* Aangeleverd fragment:
..............................

Algemeen nummersysteem Nederlandse Spoorwegen van 1950 – heden

In 1950 kwam een nieuwe indeling tot stand die nog deels nog steeds op het nummersysteem van 1921 gebaseerd is. De nieuwe nummering is noodzakelijk omdat na de Tweede Wereldoorlog vele samenstellingen van het materieel zijn gewisseld en daarbij gaten zijn ontstaan in de bestaande nummering van het materieel. Kenmerkend voor deze operatie is dat er zo min mogelijk vernummerd moest worden en dat de vernummeringen in een zo kort als mogelijk tijdsbestek wordt uitgevoerd. Op 5 en 15 augustus 1950 wordt de schilderopdracht omschreven, welke op 5 september nader wordt toegelicht met de chef van de Haarlemse werkplaats. Na deze toelichting wordt het schema verder uitgewerkt door de NS, omdat het wenselijk was om de vernummering centraal te organiseren. Op 11 september 1950 wordt vast gelegd dat in overleg met de Haarlemse werkplaats alle rijtuigbakken die in onderhoud zijn in de Revisieloods Amsterdam Zaanstraat, Leidschendam, Maastricht en Utrecht alsmede de rijtuigbakken die nog niet hersteld zijn, vernummerd moeten worden. Om de tijd van de vernummering zo kort als mogelijk te houden, wordt er voor gekozen om het materieel door twee schilders te vernummeren die het land rond reizen in plaats van af te wachten wanneer het materieel een werkplaats binnenkomt. Besloten wordt om op 18 september 1950 te beginnen met het vernummeren. Het materieel wordt op de grotere stations voorzien van de nieuwe nummers.

..............................

* Verzameling rijen:
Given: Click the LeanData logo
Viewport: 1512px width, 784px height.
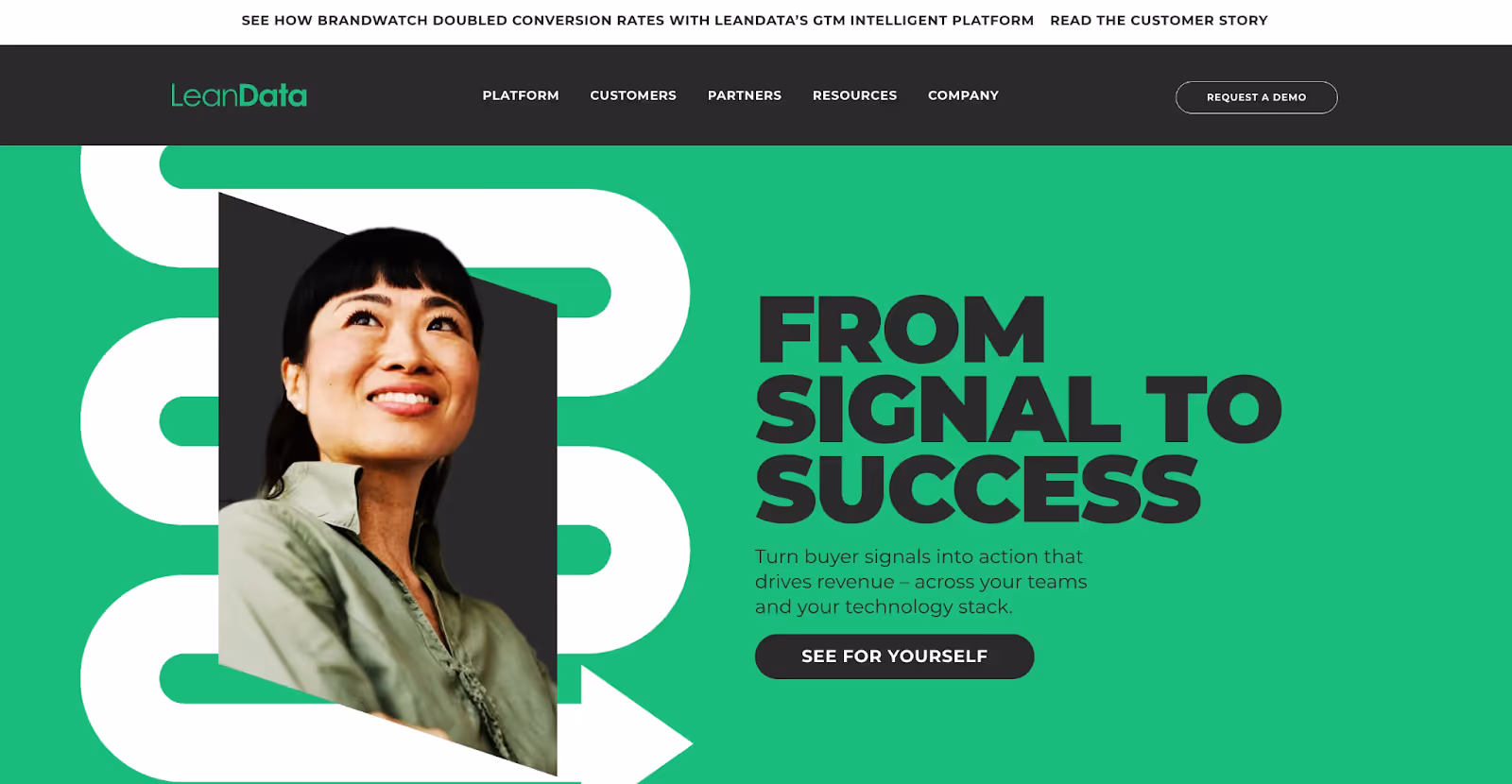Looking at the screenshot, I should point(238,95).
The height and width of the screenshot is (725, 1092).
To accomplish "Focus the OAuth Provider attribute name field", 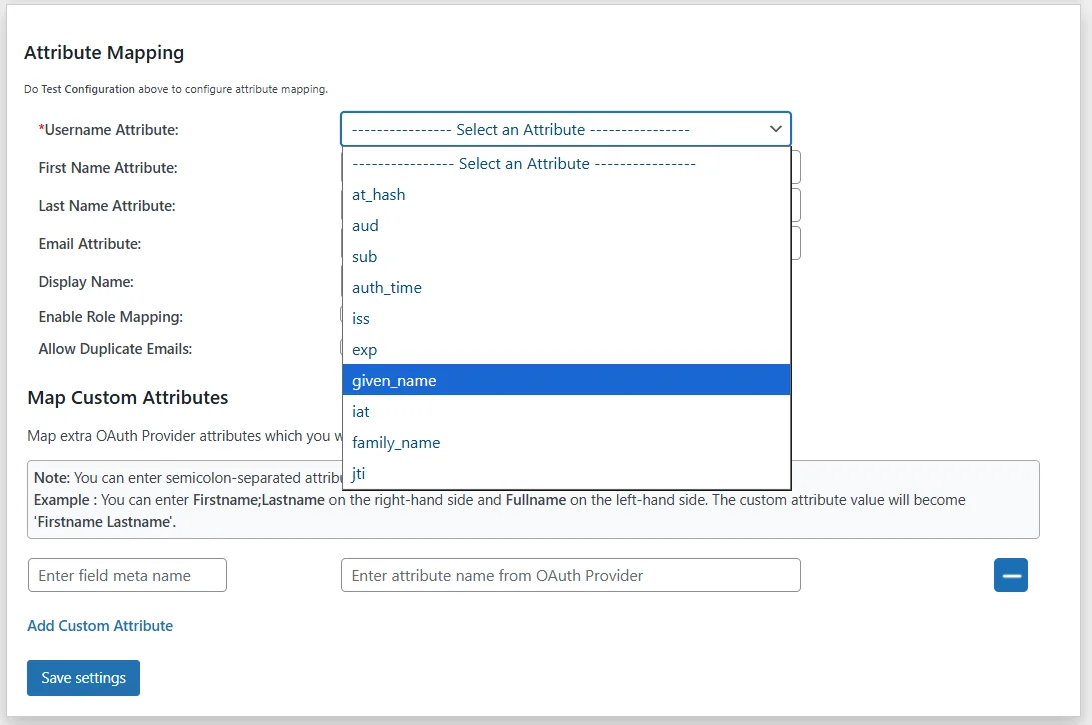I will 570,575.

..............................

* Gegeven opdracht 1:
Vertaal de zin "Besloten wordt om op 18 september 1950 te beginnen met het vernummeren." uit het fragment over de vernummering van NS-materieel in het Engels.
* Gegeven opdracht 2:
Verzamel elke regel uit de rijen die de tekenreeks "width" bevat, waarbij het verschil tussen hoofdletters en kleine letters meetelt.

* Volledig antwoord 1:
It was decided to begin the renumbering on September 18, 1950.

* Volledig antwoord 2:
Viewport: 1512px width, 784px height.
The height and width of the screenshot is (725, 1092).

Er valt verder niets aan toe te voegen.